Sorry to bump this. Just wanted to say I found a couple at the Builder’s Warehouse Faerie Glen in Pretoria (Atterbury Value Mart) – still at R349 a piece.
They’re in the locked electrical cabinet where all the other circuit breakers are. No price against them but I did a price check and it is indeed R349.
I’m surprised there’s still left. I was told that each BW will only get 4 at the ‘special’ price. Lucky I still have lots of them, more than I’m likely to need.
Anyway, coming back to my ‘EMP’ event. I eventually figured out that it’s more of a Tasmota issue after the device went offline again after a thunder storm. It turns out that Tasmota will reset its settings if the device is power cycled a few times in a certain period. Apparently, brown outs can also cause this to happen. I realised this after the second time when I saw the hardware was ok, but the software was ‘corrupt’. The clue was that the device broadcast its own SSID and that’s when the penny dropped.
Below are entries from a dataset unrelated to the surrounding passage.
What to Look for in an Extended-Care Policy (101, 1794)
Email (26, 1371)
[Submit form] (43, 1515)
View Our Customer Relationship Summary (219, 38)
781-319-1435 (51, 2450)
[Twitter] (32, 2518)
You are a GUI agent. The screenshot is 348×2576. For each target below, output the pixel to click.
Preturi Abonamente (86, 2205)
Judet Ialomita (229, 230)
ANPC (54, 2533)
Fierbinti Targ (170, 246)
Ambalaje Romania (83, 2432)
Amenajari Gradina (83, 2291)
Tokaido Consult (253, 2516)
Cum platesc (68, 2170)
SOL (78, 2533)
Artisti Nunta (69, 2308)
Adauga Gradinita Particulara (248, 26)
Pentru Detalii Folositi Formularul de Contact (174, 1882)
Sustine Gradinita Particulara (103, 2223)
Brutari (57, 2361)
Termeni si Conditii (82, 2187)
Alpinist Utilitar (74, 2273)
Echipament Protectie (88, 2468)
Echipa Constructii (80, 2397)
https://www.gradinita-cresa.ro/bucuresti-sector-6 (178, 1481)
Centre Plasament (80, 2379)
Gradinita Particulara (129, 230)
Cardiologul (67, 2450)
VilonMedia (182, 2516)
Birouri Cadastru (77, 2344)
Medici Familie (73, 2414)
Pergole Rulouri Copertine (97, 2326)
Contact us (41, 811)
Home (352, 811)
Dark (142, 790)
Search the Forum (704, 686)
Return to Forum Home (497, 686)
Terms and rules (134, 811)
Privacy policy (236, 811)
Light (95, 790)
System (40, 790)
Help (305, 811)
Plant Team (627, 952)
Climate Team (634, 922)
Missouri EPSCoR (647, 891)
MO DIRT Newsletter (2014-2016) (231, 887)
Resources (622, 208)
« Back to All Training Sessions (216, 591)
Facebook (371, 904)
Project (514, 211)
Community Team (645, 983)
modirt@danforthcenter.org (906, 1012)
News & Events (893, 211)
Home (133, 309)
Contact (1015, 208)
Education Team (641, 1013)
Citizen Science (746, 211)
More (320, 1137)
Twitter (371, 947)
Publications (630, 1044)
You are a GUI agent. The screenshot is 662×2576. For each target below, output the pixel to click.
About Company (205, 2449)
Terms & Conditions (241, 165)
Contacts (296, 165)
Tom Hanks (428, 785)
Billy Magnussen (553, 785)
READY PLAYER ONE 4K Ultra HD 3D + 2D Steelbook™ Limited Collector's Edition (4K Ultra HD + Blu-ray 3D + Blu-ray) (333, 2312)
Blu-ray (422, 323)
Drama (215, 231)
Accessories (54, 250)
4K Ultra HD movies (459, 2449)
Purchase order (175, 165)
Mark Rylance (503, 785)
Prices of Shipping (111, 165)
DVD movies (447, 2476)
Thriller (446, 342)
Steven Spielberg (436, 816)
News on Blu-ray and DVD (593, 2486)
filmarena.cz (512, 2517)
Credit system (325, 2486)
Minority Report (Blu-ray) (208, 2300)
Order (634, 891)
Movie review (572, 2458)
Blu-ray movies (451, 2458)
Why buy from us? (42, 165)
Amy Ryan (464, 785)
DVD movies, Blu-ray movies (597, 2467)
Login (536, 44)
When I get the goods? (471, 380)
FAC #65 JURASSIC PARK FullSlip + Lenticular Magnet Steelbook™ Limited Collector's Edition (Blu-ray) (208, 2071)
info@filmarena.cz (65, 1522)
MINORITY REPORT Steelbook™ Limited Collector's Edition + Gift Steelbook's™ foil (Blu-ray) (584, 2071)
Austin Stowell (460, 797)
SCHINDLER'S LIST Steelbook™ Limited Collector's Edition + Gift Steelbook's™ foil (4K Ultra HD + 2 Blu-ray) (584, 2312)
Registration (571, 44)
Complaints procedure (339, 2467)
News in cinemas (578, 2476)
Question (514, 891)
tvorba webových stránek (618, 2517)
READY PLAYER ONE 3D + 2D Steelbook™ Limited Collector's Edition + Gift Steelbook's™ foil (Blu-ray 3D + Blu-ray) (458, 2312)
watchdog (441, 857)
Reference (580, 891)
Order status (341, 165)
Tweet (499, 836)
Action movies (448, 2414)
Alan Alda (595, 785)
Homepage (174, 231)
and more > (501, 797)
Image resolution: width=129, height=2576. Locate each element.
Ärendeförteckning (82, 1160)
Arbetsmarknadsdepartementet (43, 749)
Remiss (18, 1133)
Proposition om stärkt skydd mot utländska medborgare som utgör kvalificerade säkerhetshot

In order to prevent this, you need to run SetOption65 1 to disable power cycle setting reset, so it is less sensitive to brown outs. I’m holding thumbs this is now resolved.
That’s why we either setup tuyalocal and control it from Home Assistant, or install an alternative wifi chip and flash it with Tasmota and control it from Home Assistant.
Checked it this morning - 45A breaker. It is a double oven (one turbo-fan with grill), as well as a 4 plate stove, so I guess turning it all on simultaneously could be more than 30A?
30A is roughly 7.5kw. Oven elements are normally between 1.2 and 2 kw. Exceeding the 30A would be difficult. As @plonkster said, drop the breaker to 30 and install the Astude. I am pretty confident that you wont exceed the 30A.
If the device is Tuya based, even if it is sealed it can be flashed using the Tuya-Convert process. I have a few of these (or similar as the Takealot link does not work anymore) plugs and flashed Tasmota on quite a few for a friend as well.
As a side note, if you use Tuya-Convert you can roll the device back to it original firmware…but who would want to go back to the cloud?
Yes you are correct, but as far as I understand mostly applicable if you update the firmware. To date I have not had any issues and the wizards maintaining Tuya-Convert is doing a stellar job to keep it working. Worst case is to crack the device open and flash it.
I have “enhanced” the CBI Astute using that tutorial. I don’t recall any seals though. Super easy if you have hot air.
I have personally never used Ewelink or the Tuya app. When I get these devices they get flashed straight out of the box. I feel more comfortable running an opensource firmware and have full control over these devices. Might be a false sense of security, but works for me
Honestly, neither have I. I used a Tuya dev account and registered the device via CLI, then proceeded to block in on the router.
But still, I would be 1 step more comfortable with it running some nice open-source software and being completely oblivious of outside servers.
OK, I lied, I ran the original eWelink for 2 weeks with my first Sonoff. Then they had “AWS problems”, I couldn’t turn on my borehole, and I learned about Tasmota.
I got my hands on one of the new wall plug installed Astutes.
Works great (obviously) where you want to control/monitor a single plug circuit and not all the plugs as you would with the DIN rail mount version. As well as the usual momentary button to engage or release the relay, it has in addition a push button power switch that kills the power to the electronics so it is not even on the wifi network.
What I have come to notice, and would love to learn whether this is a common issue amongst members that use these, is that that these CBI Astute Smart controllers are very finicky when it comes to switching their scheduled program times on and off.
For example, when I don’t want the geyser to turn on at 04h00 in the mornings on a weekend because we are not home, I will turn that “switch on at 04h00” setting off.
Turning it back on for the coming week is of academic value only, as it simply does not activate, even though it shows as on.
You have to physically remove that scheduled program and re program it in that time slot.
This is has now happened 4 times and I believe it is a software fault/glitch.
Since I’ve had the unit (more than a year now), there had not been a single update to the app.